------ SOURCE PASSAGE ------
When a patient loses a lot of blood, like after a car accident, first responders and doctors treat the patient by providing intravenous solutions such as whole blood or saline solution.
Their goal is to raise blood pressure and make sure there is enough hemoglobin to transport oxygen around the body.
Sometimes that approach is effective if the patient receives enough blood in time. In other cases, the patient may not recover or could develop other medical issues.
The medical community started to recognize another problem from blood loss that prevents patients from recovery:
When cells in any part of the body do not receive blood and therefore oxygen, their energy system shuts down and the cell begins to swell up with water.
As more cells swell up they press on the capillaries which normally transport blood to the cells.
Now even when the patient is given the blood, the oxygen can’t reach the cells effectively because the capillaries are being squeezed. The medical community calls this the “no reflow phenomenon”.
------ RECORDED DATA ------
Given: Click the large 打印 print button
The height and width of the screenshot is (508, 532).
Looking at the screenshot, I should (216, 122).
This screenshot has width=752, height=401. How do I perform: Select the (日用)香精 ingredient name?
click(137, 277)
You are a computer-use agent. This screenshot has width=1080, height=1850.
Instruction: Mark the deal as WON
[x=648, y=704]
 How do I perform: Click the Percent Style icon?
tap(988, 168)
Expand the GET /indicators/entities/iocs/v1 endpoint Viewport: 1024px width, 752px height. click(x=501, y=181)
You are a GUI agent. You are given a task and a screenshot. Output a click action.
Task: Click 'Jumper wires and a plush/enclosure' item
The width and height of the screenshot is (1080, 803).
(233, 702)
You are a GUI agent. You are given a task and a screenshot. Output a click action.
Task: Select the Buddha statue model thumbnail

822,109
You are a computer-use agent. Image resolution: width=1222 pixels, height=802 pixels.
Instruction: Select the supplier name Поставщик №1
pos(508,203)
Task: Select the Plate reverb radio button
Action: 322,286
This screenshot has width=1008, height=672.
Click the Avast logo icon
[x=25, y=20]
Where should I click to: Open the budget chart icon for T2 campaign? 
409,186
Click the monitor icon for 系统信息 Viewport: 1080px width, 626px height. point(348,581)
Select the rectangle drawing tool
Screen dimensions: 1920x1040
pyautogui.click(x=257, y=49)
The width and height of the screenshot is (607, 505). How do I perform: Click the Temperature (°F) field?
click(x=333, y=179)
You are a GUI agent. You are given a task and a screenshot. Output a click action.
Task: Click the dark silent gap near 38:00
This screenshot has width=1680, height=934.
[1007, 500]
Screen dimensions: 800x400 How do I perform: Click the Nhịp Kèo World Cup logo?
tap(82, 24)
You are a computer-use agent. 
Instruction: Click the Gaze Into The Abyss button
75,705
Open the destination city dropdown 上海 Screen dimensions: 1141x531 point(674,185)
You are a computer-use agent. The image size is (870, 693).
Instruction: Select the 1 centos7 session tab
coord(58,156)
------
__YOUR TASK__: From the passage on blood loss, extract everything from "The medical community started" down to "to the cells.". You can complete this work without the records.

__TASK RESPONSE__:
The medical community started to recognize another problem from blood loss that prevents patients from recovery:
When cells in any part of the body do not receive blood and therefore oxygen, their energy system shuts down and the cell begins to swell up with water.
As more cells swell up they press on the capillaries which normally transport blood to the cells.